Check every line of the data below for the string "node", and copy the ones that hold it.

▶ [Input]:
Segment Open

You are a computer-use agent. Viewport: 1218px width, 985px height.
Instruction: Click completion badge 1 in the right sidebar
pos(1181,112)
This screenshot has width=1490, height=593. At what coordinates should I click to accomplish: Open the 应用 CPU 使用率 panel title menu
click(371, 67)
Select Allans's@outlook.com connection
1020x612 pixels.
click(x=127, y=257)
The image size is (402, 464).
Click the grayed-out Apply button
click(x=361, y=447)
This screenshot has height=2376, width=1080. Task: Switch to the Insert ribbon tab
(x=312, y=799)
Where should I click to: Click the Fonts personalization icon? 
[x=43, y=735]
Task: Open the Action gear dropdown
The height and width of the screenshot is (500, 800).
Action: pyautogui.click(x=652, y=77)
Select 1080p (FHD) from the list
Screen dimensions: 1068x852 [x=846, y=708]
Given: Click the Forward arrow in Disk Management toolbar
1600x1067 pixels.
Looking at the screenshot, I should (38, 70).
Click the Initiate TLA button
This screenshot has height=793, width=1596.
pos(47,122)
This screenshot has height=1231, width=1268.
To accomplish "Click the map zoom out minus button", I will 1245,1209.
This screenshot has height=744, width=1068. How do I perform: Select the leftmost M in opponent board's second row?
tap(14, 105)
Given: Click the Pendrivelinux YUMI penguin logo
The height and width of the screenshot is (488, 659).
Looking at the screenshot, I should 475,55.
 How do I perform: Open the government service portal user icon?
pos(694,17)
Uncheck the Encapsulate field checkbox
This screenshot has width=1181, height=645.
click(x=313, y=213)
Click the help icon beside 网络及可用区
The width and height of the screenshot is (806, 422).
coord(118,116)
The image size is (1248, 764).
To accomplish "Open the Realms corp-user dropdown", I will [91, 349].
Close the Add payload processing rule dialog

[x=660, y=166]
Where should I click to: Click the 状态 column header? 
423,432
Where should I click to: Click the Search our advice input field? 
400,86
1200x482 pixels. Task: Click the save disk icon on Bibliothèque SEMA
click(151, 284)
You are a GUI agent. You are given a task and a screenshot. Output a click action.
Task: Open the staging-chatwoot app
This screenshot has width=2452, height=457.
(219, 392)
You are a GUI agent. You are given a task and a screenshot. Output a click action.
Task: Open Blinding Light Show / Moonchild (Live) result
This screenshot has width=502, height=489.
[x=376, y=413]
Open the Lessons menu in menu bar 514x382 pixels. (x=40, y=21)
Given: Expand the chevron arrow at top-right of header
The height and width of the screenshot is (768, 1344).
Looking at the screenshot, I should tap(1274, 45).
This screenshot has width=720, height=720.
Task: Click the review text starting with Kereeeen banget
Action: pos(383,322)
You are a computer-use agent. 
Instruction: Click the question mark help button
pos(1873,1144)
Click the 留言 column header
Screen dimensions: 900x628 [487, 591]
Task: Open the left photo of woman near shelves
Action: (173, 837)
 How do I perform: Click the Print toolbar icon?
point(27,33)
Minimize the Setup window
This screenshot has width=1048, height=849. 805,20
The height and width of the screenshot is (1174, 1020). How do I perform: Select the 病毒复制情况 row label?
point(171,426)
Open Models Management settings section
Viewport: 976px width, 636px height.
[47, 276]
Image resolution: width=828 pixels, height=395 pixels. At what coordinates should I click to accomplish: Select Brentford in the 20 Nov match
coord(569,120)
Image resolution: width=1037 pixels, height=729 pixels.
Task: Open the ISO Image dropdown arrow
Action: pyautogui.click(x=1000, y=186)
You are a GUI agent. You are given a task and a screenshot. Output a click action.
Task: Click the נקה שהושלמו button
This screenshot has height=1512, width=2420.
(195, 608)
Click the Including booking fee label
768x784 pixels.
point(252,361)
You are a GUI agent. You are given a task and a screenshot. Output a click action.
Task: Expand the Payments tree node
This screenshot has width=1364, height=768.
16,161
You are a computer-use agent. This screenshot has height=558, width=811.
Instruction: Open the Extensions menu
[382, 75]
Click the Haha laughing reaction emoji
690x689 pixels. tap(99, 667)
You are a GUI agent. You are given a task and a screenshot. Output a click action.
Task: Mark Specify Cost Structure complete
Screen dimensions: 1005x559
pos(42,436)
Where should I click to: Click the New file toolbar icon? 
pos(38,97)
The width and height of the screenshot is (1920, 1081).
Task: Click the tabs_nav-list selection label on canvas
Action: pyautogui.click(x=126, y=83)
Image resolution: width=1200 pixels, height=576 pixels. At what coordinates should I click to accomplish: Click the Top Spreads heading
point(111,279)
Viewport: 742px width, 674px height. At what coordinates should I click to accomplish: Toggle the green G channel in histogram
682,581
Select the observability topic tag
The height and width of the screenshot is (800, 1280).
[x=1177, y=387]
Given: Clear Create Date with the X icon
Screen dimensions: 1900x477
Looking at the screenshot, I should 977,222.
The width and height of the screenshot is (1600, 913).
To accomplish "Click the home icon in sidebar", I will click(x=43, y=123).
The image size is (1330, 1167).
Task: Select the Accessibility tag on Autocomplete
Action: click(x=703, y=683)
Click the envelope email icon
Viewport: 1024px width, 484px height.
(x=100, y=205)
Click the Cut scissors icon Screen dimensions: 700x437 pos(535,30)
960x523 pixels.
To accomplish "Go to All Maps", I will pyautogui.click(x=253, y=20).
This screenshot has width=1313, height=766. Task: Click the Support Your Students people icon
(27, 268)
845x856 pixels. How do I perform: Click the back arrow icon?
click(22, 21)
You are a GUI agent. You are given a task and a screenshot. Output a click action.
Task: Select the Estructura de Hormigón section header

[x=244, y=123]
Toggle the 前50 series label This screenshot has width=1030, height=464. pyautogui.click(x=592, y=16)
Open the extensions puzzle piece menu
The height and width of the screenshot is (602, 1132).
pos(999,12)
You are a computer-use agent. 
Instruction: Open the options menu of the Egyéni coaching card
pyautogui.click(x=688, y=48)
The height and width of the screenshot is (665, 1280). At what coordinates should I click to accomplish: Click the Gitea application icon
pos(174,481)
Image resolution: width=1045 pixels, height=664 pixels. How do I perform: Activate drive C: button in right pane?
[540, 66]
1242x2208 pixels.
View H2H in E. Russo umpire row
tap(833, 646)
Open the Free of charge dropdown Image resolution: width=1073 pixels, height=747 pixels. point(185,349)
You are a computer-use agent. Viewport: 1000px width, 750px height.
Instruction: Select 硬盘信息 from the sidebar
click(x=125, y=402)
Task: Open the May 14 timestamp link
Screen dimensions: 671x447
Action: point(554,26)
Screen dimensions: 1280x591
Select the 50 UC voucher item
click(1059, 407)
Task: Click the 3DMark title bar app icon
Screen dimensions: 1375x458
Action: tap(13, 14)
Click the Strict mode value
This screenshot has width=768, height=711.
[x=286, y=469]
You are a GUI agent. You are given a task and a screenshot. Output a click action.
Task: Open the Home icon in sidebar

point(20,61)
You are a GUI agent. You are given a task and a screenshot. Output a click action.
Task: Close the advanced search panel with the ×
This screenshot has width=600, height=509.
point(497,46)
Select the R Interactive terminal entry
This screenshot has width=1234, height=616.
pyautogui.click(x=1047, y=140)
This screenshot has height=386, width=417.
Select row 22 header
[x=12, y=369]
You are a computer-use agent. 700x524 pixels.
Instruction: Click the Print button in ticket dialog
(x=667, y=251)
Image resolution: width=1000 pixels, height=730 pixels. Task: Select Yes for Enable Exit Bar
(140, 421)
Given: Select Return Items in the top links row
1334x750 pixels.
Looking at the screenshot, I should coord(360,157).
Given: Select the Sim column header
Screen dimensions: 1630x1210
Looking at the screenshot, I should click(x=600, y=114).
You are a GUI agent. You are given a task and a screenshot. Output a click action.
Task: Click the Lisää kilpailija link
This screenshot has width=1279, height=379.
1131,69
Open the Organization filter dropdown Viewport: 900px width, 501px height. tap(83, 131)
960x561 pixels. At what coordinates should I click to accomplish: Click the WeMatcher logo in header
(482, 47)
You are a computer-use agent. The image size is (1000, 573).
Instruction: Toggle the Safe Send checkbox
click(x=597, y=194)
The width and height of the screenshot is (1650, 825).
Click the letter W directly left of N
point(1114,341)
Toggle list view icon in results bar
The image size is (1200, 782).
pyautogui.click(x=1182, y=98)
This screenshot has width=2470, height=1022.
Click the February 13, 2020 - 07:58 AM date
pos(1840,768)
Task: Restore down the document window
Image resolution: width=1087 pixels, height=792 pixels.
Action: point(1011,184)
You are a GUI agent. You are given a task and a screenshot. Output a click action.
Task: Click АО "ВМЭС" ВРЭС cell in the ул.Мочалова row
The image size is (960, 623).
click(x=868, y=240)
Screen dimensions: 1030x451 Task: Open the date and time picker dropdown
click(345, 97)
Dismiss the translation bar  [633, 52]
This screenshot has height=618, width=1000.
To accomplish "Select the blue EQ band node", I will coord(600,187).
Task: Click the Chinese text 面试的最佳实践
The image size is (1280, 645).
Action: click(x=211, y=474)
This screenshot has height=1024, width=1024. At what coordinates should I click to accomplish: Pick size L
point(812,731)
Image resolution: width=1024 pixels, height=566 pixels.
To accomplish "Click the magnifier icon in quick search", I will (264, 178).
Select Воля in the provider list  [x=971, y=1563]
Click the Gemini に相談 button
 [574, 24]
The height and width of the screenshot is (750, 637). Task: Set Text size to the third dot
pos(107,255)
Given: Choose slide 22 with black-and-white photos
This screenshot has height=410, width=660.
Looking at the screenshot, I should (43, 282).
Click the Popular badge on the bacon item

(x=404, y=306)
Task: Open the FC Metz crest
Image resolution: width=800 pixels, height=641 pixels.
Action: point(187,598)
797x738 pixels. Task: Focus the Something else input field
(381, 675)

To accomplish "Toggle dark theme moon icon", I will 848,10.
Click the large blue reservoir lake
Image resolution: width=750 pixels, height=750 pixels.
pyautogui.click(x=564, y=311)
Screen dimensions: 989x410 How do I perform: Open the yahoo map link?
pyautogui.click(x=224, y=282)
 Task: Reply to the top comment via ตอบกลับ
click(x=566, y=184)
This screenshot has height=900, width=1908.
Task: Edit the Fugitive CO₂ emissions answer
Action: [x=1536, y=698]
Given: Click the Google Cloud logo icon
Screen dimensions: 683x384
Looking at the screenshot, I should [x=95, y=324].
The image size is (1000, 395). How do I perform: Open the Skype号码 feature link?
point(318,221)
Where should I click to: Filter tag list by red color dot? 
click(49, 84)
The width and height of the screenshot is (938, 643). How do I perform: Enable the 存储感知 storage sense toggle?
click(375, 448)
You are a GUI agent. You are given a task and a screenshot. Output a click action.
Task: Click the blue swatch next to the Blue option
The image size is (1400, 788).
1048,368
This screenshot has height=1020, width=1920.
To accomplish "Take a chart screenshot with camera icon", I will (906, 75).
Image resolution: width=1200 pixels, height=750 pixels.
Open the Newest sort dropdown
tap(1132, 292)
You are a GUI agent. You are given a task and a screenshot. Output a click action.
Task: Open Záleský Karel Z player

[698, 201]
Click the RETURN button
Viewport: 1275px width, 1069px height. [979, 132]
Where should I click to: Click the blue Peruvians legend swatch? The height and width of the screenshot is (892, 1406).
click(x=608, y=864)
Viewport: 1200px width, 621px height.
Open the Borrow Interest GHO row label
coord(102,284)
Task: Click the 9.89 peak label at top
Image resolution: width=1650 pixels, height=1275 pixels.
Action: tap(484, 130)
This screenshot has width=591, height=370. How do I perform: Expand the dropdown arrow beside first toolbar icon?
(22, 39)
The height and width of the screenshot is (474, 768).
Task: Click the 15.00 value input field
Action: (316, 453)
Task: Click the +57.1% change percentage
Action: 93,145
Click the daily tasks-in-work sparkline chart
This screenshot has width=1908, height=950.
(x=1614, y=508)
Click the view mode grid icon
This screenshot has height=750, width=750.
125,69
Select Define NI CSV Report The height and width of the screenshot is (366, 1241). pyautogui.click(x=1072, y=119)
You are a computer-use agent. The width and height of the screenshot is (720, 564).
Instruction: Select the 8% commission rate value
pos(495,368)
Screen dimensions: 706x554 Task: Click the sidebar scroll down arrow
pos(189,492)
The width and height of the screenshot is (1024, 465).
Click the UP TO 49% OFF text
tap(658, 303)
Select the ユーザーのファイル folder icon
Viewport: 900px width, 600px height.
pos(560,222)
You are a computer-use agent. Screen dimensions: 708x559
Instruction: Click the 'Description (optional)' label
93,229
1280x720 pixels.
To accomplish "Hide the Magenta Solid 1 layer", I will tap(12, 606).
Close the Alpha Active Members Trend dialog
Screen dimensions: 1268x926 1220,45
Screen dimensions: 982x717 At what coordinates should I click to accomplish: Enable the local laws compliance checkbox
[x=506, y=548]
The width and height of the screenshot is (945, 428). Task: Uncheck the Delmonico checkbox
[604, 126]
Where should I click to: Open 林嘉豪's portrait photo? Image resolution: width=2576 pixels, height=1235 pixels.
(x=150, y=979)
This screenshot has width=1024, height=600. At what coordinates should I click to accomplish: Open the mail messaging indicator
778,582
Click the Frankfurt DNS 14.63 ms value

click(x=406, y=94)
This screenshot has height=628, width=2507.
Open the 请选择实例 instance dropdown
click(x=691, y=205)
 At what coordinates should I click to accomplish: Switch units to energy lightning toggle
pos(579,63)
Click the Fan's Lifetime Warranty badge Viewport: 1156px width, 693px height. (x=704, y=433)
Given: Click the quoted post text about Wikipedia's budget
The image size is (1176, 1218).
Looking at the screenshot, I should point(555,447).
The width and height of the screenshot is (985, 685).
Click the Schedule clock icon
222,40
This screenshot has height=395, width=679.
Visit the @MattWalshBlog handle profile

Segment Closed

▶ [Task response]:
Task: Expand the Payments tree node
To accomplish "Select the blue EQ band node", I will coord(600,187).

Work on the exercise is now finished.